Anche il gigante delle aste online eBay ha le sue regole in materia e vieta di vendere «oggetti illegali e che istigano a compiere attività illecite» o che «incitano all’intolleranza razziale». Il caso recente degli oggetti dell’Olocausto non è isolato. Già nel 2010 eBay aveva prontamente ritirato dall’asta il pulmino di Jack Kervorkian, più noto come «dottor Morte», il medico condannato per aver praticato illegalmente l’eutanasia a più di cento malati. Nel 2000 la Francia ha creato il Conseil des ventes volontaires, un’authority per la regolamentazione delle vendite pubbliche all’incanto, al quale si deve un dettagliato codice etico valido per tutte le maison francesi. La presidente Catherine Chadelat insiste sulla sua missione giuridica: «Un conto è la legalità, un conto è l’emozione». Quando nel marzo 2012 e nello scandalo generale l’Hôtel Salomon de Rothschild, a Parigi, ha messo in vendita gli strumenti di tortura del boia Fernand Meyssonnier, usati su centinaia di persone in Algeria negli anni Cinquanta, Catherine Chadelat raccomandò la sospensione della vendita: «La legge francese non vietava l’asta, ha spiegato, ma è evidente che poteva creare uno shock». Il venditore decise di seguire il parere.

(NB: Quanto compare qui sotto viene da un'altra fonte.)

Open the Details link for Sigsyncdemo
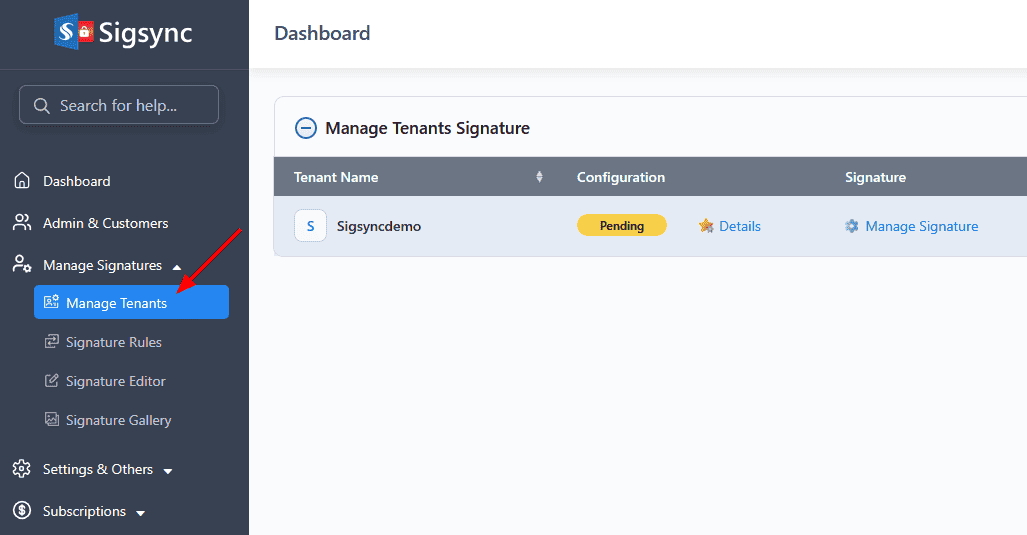Image resolution: width=1027 pixels, height=535 pixels. [739, 226]
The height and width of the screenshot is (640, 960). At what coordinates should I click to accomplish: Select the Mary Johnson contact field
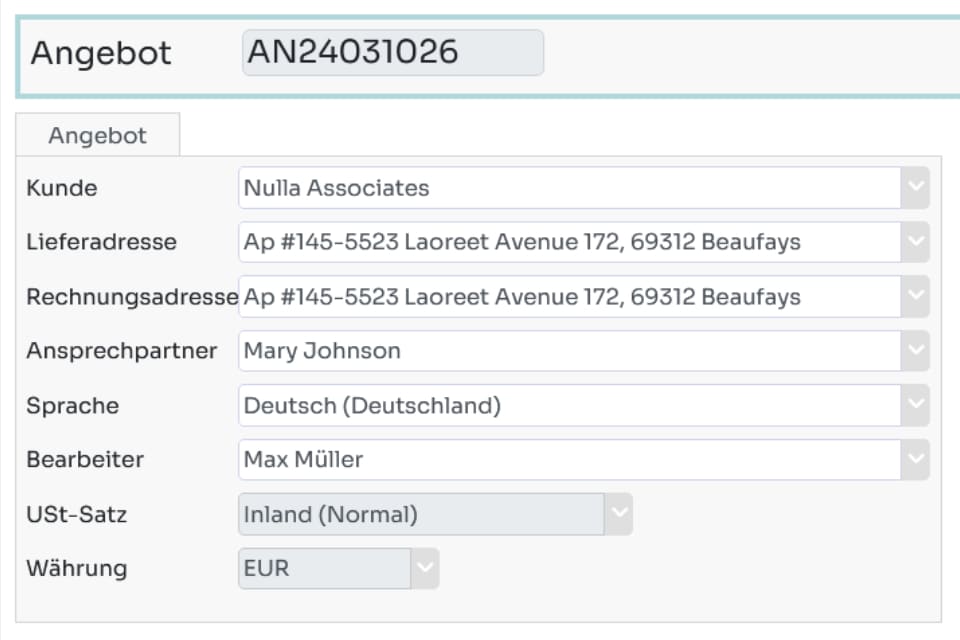tap(569, 351)
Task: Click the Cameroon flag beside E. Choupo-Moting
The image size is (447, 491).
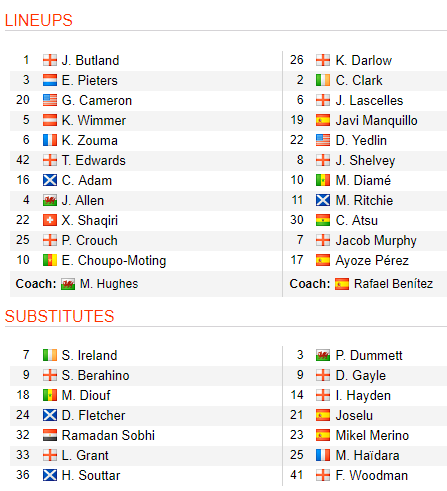Action: (x=50, y=260)
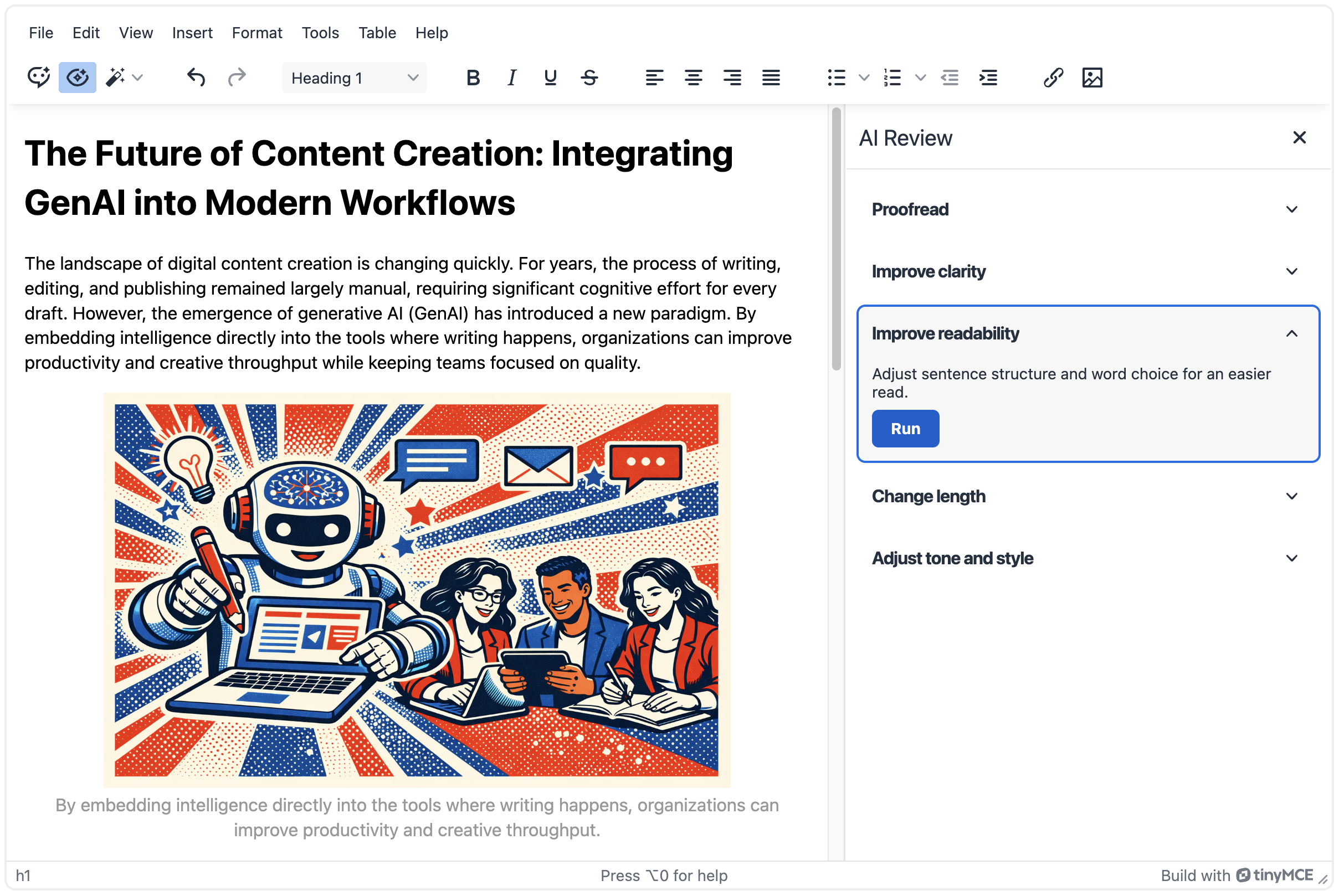1344x896 pixels.
Task: Enable underline formatting
Action: [x=550, y=77]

Il carattere eccezionale di certe vendite fa sì che alcune aste siano più chiacchierate di altre, come nel caso di prestigiose bottiglie di vino vendute a prezzi astronomici (oltre 700mila euro per quelle dell’Eliseo) o di oggetti appartenuti a star scomparse (i guanti di Michael Jackson furono venduti a 100mila euro l’uno). Ma raramente finiscono in tribunale. È successo invece ad aprile per la vendita, alla maison Néret-Minet, Tessier & Sarrou di Parigi, di 70 maschere Hopi, cimeli centenari che nelle credenze della tribù amerindia portano lo spirito sacro degli antenati. Gli Hopi avevano fatto appello alla giustizia perché la vendita «sacrilega» fosse annullata e gli artefatti restituiti. Per la casa d’aste la loro richiesta era «infondata». Alla fine il tribunale ha dato ragione alla società e ha autorizzato la vendita: le maschere sono oggetti d’arte e non contengono reliquie umane, la cui vendita è invece vietata. Lo scorso maggio era finito davanti ai giudici americani anche il caso di uno scheletro di tirannosauro vissuto 70 milioni di anni fa e importato illegalmente in America. I resti erano stati sequestrati l’anno scorso a New York dove il reperto era stato battuto all’asta per oltre un milione di dollari. Il 6 maggio la giustizia Usa ha deciso di restituirlo alla Mongolia, il legittimo proprietario.